Task directions ▸ Could you continue the article on coping with divorce, picking up right after its last sentence?

Page excerpt ▸
• • • • •
Divorce - coping when it feels like a war zone
Firstly, if this is you, my condolences. Any separation is difficult.
Difficult because our society demands we are at our pragmatic and logical best, despite being emotionally bereaved or overwhelmed. Add in our still largely adversarial legal system, and for many of us it can feel like life in a war zone. Symptoms such as low self-confidence, extreme stress, anxiety, depression and even panic are typical. This is not a good time to be making major life decisions. Yet that is exactly what we have to do. Finances, housing and parenting all need to be renegotiated and with long term consequences. Put simply, we were not designed to be logical and emotional at the same time, and we are not very good at it.
So can your therapist help?
Okay, as a relationship therapist I am biased here. However I have been privileged to work with a range of individuals as they coped with really tough, messy relationship ends. Not only coped effectively, but also acted with great humanity. People who afterwards felt proud of how they coped and what they achieved. So if you feel overwhelmed, I’d like to encourage you to talk with your therapist and see how they can help.
...and in particular ask them about three crucial areas:
1. Managing emotions: Ideally we need to give necessary expression to the feelings of hurt, anger or loss. However at the same time we need to ensure that their expression does not get in our way. The old cutting up your ex’s suits in the face of an affair may feel good at the time, but might be used against you at a later stage.
• • • • •
Data ▸

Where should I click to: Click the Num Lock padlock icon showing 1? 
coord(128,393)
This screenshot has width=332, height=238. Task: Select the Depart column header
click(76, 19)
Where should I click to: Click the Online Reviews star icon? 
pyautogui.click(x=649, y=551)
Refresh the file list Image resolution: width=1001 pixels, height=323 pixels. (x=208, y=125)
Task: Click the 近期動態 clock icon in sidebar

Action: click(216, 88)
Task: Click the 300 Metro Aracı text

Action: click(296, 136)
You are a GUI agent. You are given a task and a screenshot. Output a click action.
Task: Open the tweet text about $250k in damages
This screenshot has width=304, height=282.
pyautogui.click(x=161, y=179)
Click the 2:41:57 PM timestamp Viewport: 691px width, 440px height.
• • • • •
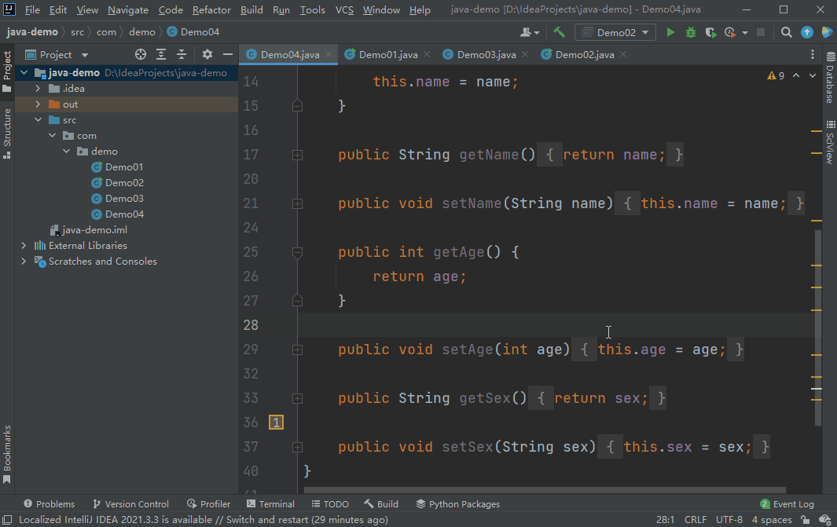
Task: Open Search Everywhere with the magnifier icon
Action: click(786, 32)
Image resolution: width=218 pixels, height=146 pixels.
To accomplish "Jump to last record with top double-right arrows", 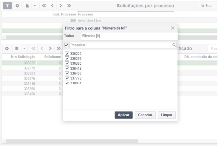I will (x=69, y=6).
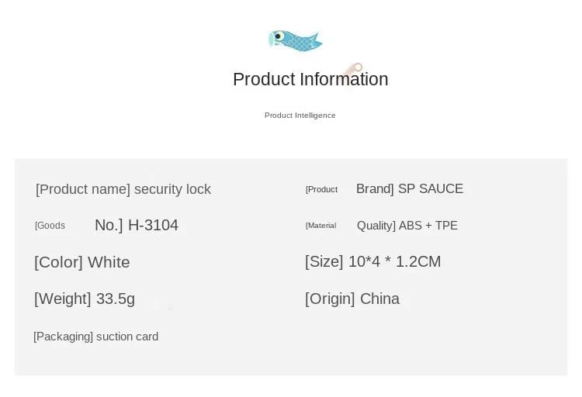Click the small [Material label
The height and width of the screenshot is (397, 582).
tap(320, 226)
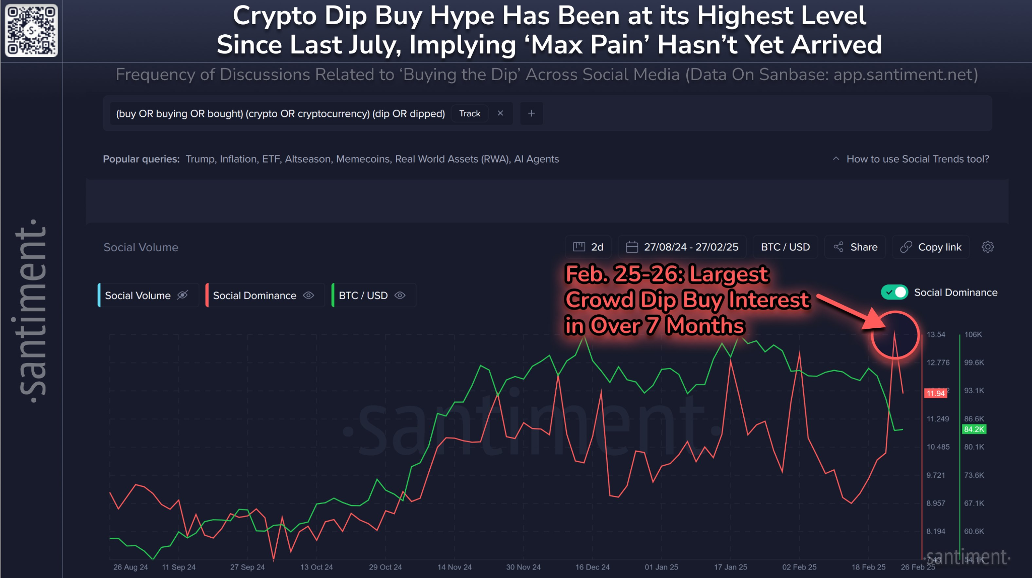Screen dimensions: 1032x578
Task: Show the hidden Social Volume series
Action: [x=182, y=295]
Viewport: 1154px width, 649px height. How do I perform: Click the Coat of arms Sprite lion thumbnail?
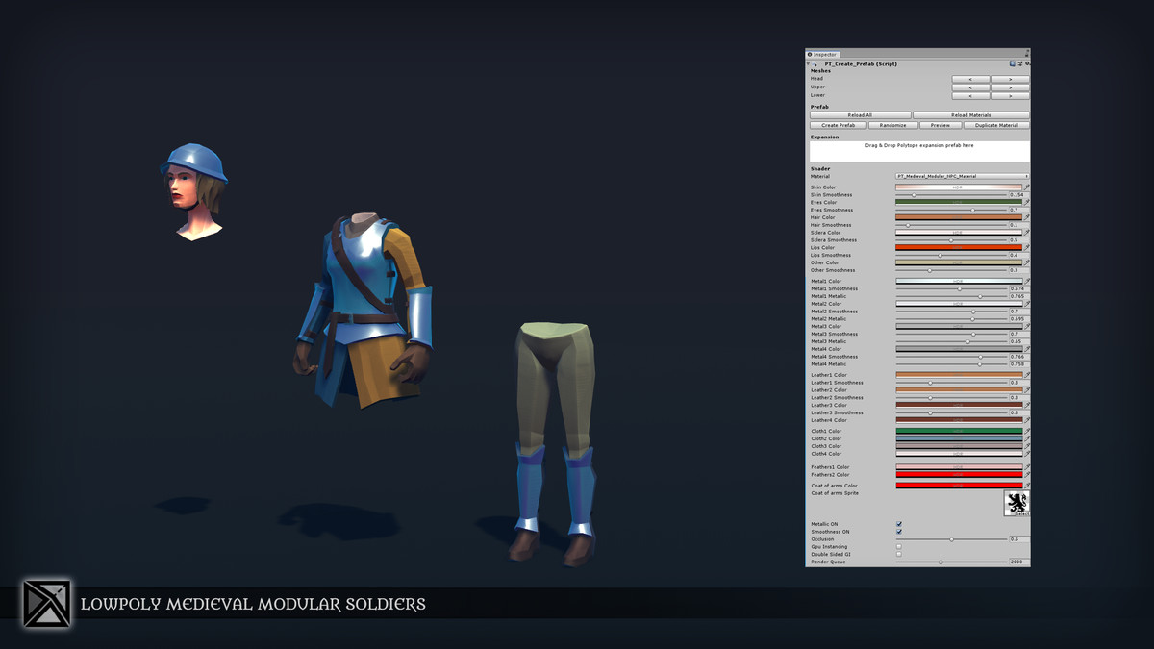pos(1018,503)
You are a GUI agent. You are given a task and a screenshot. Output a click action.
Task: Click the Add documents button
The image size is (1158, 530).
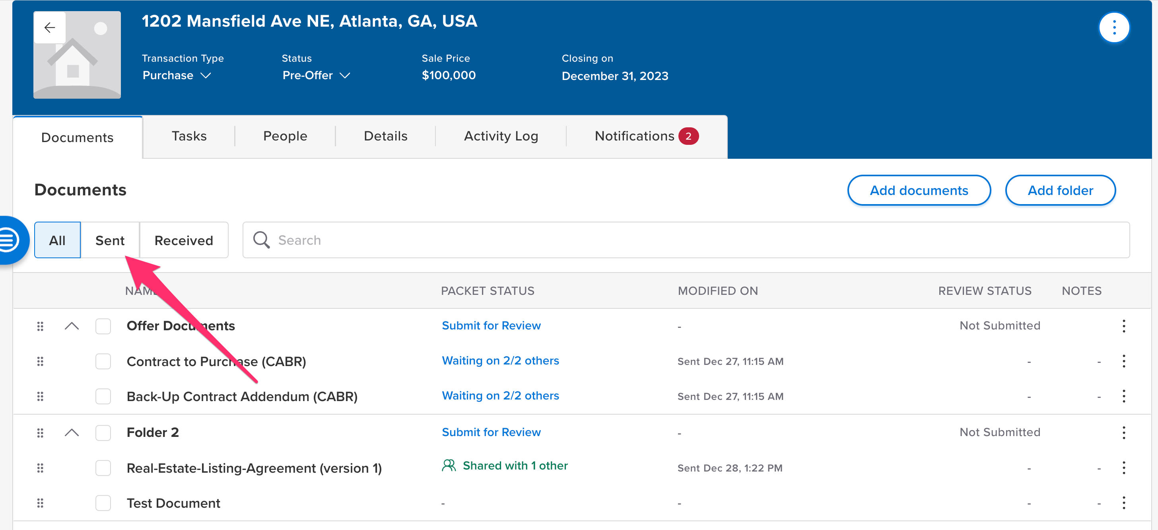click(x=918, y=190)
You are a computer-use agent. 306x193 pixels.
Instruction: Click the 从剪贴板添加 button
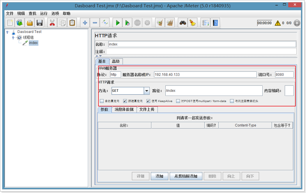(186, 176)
• • • • •
Output for this task ▸
2. Self-care: When we feel our world has suddenly collapsed it can help to check in with the basics on a weekly basis. Are we eating okay. Exercising. Doing our best to sleep well. Being careful with use of caffeine, alcohol, nicotine, or drugs. This is just the time when we might use these to prop us up, yet some will have the opposite effect.
3. Coping with the practicalities: While as therapists we offer no legal advice or views, we are experts in human communication and emotions. We can explore how you would like to respond when that loving partner seems to have turned so against you. How to present yourself in court. What to say to children, etc.
But is this really therapy?
Good point. Perhaps a better description would be, ‘helping me get the best from myself in a really tough situation’. Perhaps it is more coaching and practically focused. Helping you get through what needs to be done today, tomorrow and before the next session. Moving forward one step at a time.
Ask your lawyer if they think a good therapist might help. In my experience family lawyers are often acute observers of not just the legal, but also the emotional. And may even be able to recommend a divorce therapist for you.